Set down the entries again word for word, without any of the images.

Saved entries
= = = = =

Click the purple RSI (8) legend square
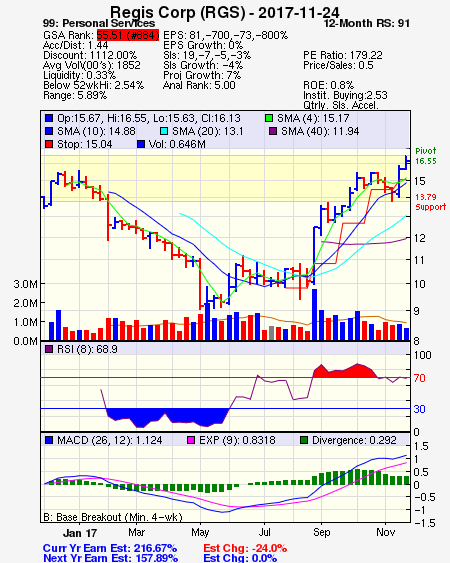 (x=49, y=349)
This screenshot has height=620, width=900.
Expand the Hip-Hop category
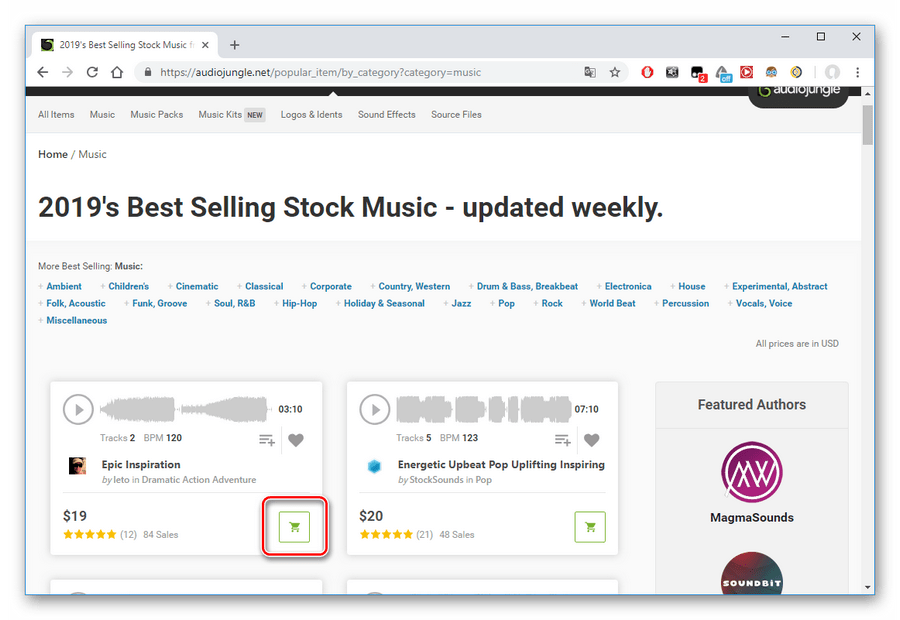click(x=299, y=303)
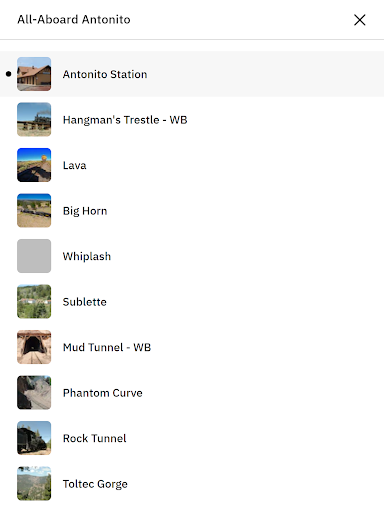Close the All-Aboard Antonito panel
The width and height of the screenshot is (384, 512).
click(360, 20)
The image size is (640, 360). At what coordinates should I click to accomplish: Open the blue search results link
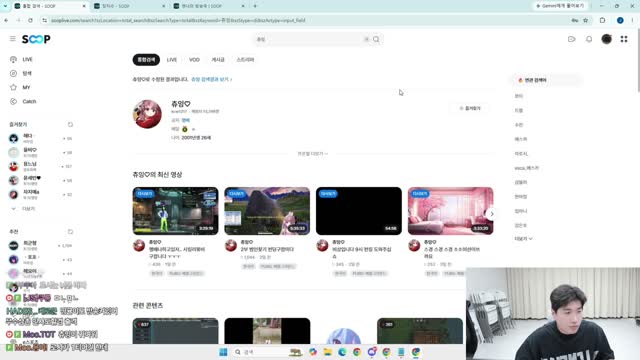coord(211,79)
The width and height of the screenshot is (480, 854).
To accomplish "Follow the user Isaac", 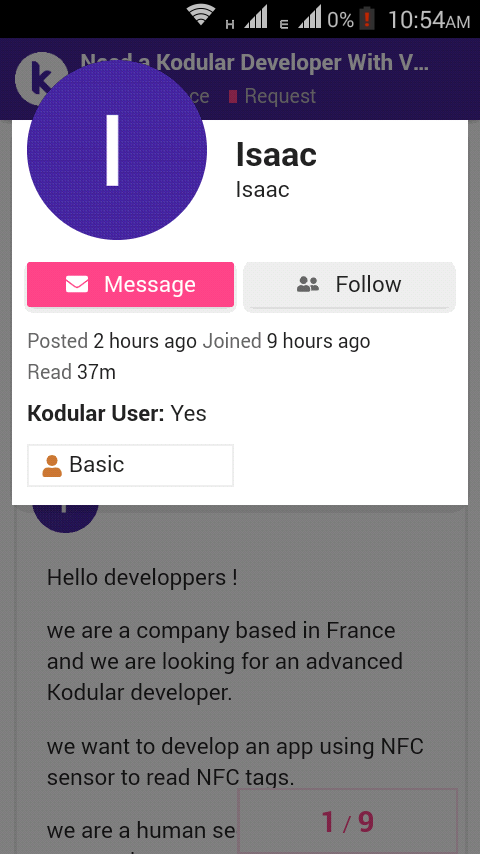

= = = = =

## ANSWER FOR THE TASK
Click the purple RSI (8) legend square
 (x=49, y=349)
This screenshot has height=620, width=900.
Expand the Hip-Hop category
click(x=299, y=303)
Close the All-Aboard Antonito panel
The width and height of the screenshot is (384, 512).
click(360, 20)
The image size is (640, 360). At what coordinates should I click to accomplish: Open the blue search results link
coord(211,79)
The width and height of the screenshot is (480, 854).
To accomplish "Follow the user Isaac", 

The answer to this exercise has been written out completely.